▶ _ABOUT THIS EXERCISE_: Using the material below, print the line that contains "Task: Toggle the orange Proxied cloud", the line that contains "Click the 'Enter", and every line in between, exactly and nothing else.

[[ MATERIAL FOR THE TASK, beginning ]]

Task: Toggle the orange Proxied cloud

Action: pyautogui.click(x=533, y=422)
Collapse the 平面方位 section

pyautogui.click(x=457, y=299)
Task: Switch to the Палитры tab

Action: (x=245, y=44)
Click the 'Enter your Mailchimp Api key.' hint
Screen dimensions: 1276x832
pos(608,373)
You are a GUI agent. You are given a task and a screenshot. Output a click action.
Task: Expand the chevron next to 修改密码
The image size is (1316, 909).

[[ MATERIAL FOR THE TASK, end ]]
[[ MATERIAL FOR THE TASK, beginning ]]

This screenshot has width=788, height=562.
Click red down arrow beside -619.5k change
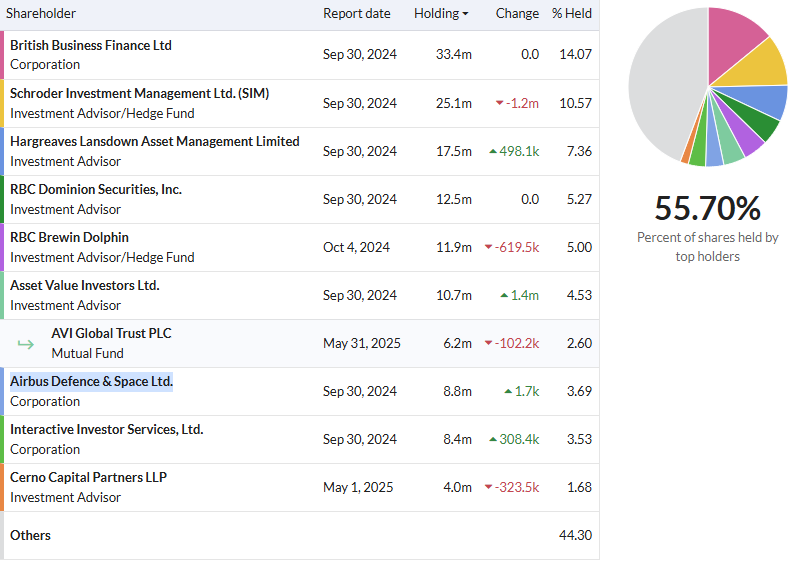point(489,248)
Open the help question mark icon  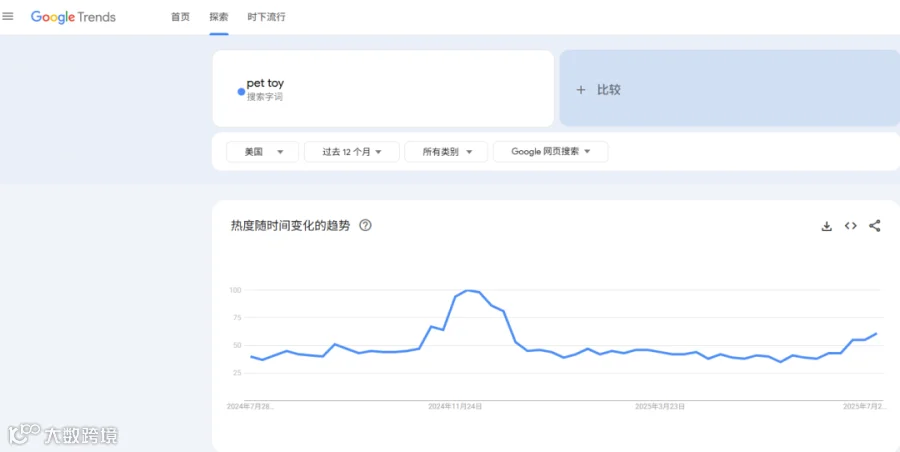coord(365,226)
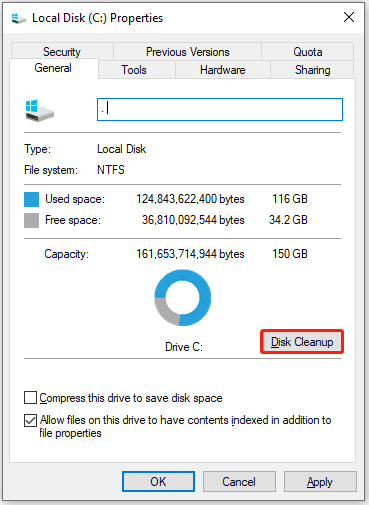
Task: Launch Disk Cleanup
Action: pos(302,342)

[[ MATERIAL FOR THE TASK, end ]]
[[ MATERIAL FOR THE TASK, beginning ]]

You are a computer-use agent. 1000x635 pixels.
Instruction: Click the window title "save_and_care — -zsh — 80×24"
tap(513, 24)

[[ MATERIAL FOR THE TASK, end ]]

▶ _WRITTEN RESPONSE_:
Task: Toggle the orange Proxied cloud

Action: pyautogui.click(x=533, y=422)
Collapse the 平面方位 section

pyautogui.click(x=457, y=299)
Task: Switch to the Палитры tab

Action: (x=245, y=44)
Click the 'Enter your Mailchimp Api key.' hint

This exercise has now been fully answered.